Whilst Ultrabook’s as a genre of consumer focused product are fairly new having been introduced towards the back end of May 2011, Tablets have been around for some time now. The focus on this article is to compare the relative attributes of touch-screen enabled Ultrabook’s to the upcoming Microsoft Surface Tablet – as well as the yet unreleased Windows 8 OS for PCs. While this might appear as an “Apples to Oranges” comparison, fret not – there is more to this debacle than meets the eye! Without further ado, lets begin.
Ultrabook VS. Tablet: What’s The Practical Difference?
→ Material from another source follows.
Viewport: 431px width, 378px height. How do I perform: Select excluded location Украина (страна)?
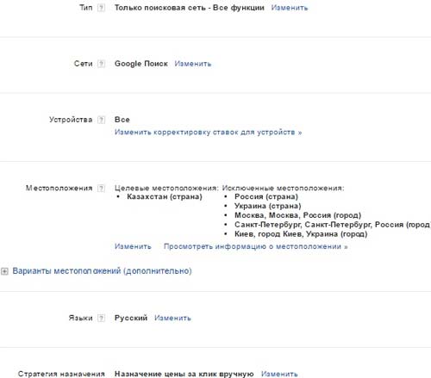(x=267, y=206)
Ultrabook’s are true Notebooks – just slimmed down. Ultrabooks range in size on average from 11- 13 inches. At their thinnest point, they are usually around 8mm thin and 20mm thick. They weigh between 2.8 – 3.5 pounds. Most offer full sized keyboards and touch-pads. Internally they offer super fast Solid State Drives (SSD) with some occasionally offering a hybrid involving super-thin Hard Disk Drives along side an SSD. Processing power is handled by a typical mobile CPU from either Intel or AMD. Some higher-end Ultrabooks even offer discreet graphics cards for those times when users need true graphics processing prowess. In a nutshell: An Ultrabook is well-rounded ultra-thin PC that is capable of handling 99% of the tasks most consumers will use it for.
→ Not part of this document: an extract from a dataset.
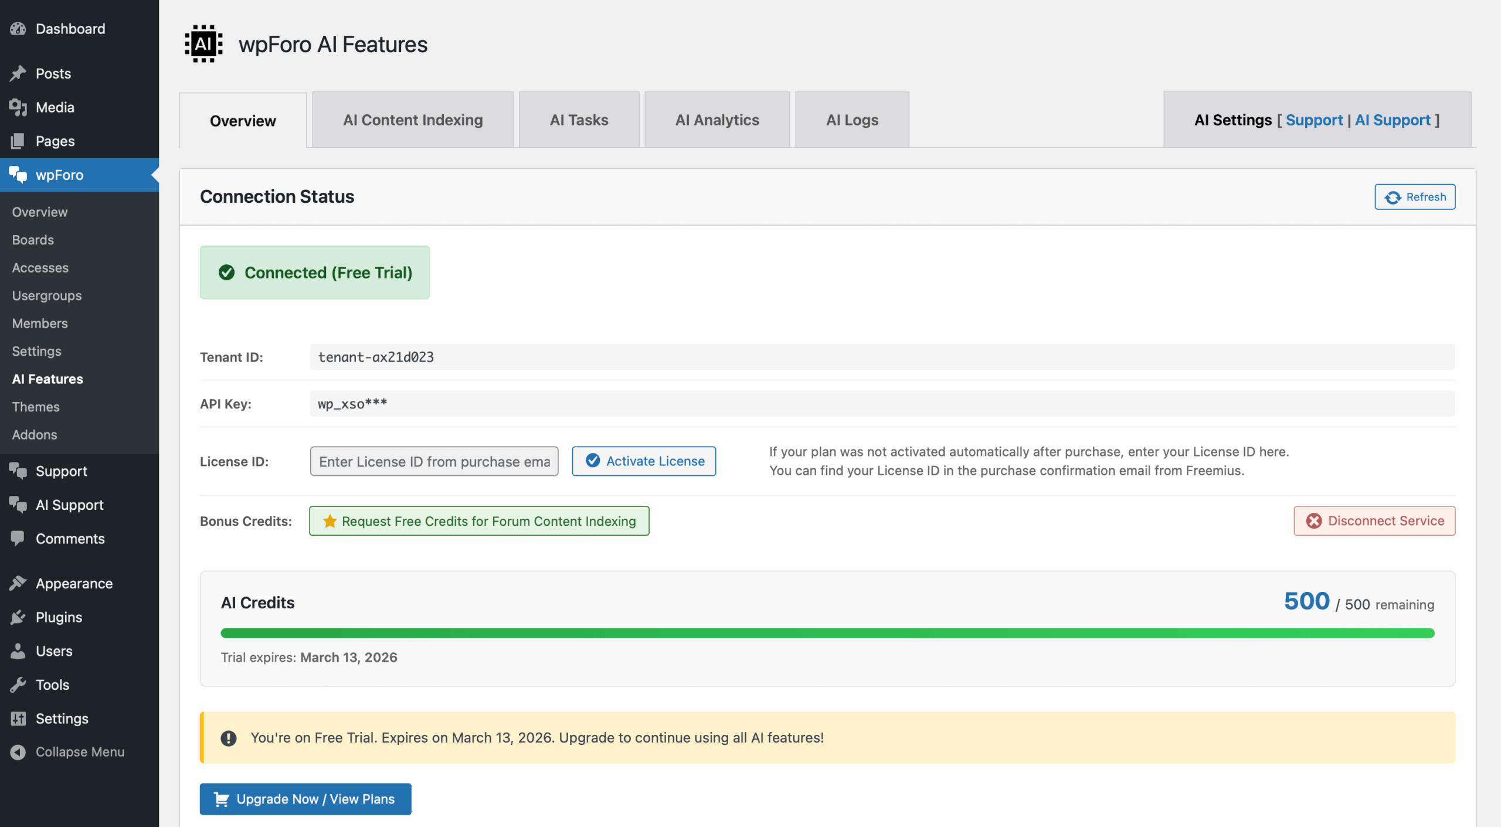Image resolution: width=1501 pixels, height=827 pixels.
Task: Open Media via its sidebar icon
Action: (x=18, y=107)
Now Tablets on the other hand. Tablets are first and foremost aimed at media consumption. Why is this so? Lets break it down. Tablets usually range in screen size from 7- 10 inches. Average width is usually around 10mm. Weight is anywhere from 0.2 – 0.5KG, making them easy to hold. Internally they offer SSD storage that is traditionally complemented by an SD card slot to expand storage. Processing power is handled by ARM CPUs for most tablets running Android. Defining characteristics – lack of keyboard. In a nutshell: A Tablet is a media consumption device. However recent advancements in software and hardware have enabled Tablets to play catch-up with the big boys.
Getting back to the point. Ultrabooks VS. Microsoft Surface
Despite its addition of (removable) keyboard/cover the Microsoft Surface Tablet running Windows for ARM – wait did I blow your mind there? Microsoft is releasing two versions of the Surface tablet – and consumers should be aware of the difference.
Version 1 of the Microsoft Surface tablet is slightly chunkier and substantially more expensive than version 2 because it features the innards of your standard Ultrabook. It also runs the full desktop version of Windows 8. Version 2 is thinner and comparably inexpensive. Why? Because it uses the Nvidia Tegra 3 CPU. Sound familiar? Most major Android tablet manufacturers are incorporating this CPU into their newest Tablets. Microsoft created a version of Windows 8 specifically to run on this Arm-based CPU (As well as a number of other ARM CPU). This version of Windows 8 is not as full-fledged as the one that will be making its way to PCs in a few months. The specific differences have yet too be noted, as the Tablet has not been released yet.
In Other Words:
Microsoft Surface Tablet ARM version is not an Ultrabook replacement. Neither is the version running the standard Windows 8 OS. This has a lot to do with form over function. At the end of the day Ultrabook’s currently offer more bang-for-buck then the Surface tablets offer, and what’s more an Ultrabook will not look dated within a few years depending on which you choose, where as the Surface tablet is likely to look a little bit fat if the current evolution of tablet design is anything to go by.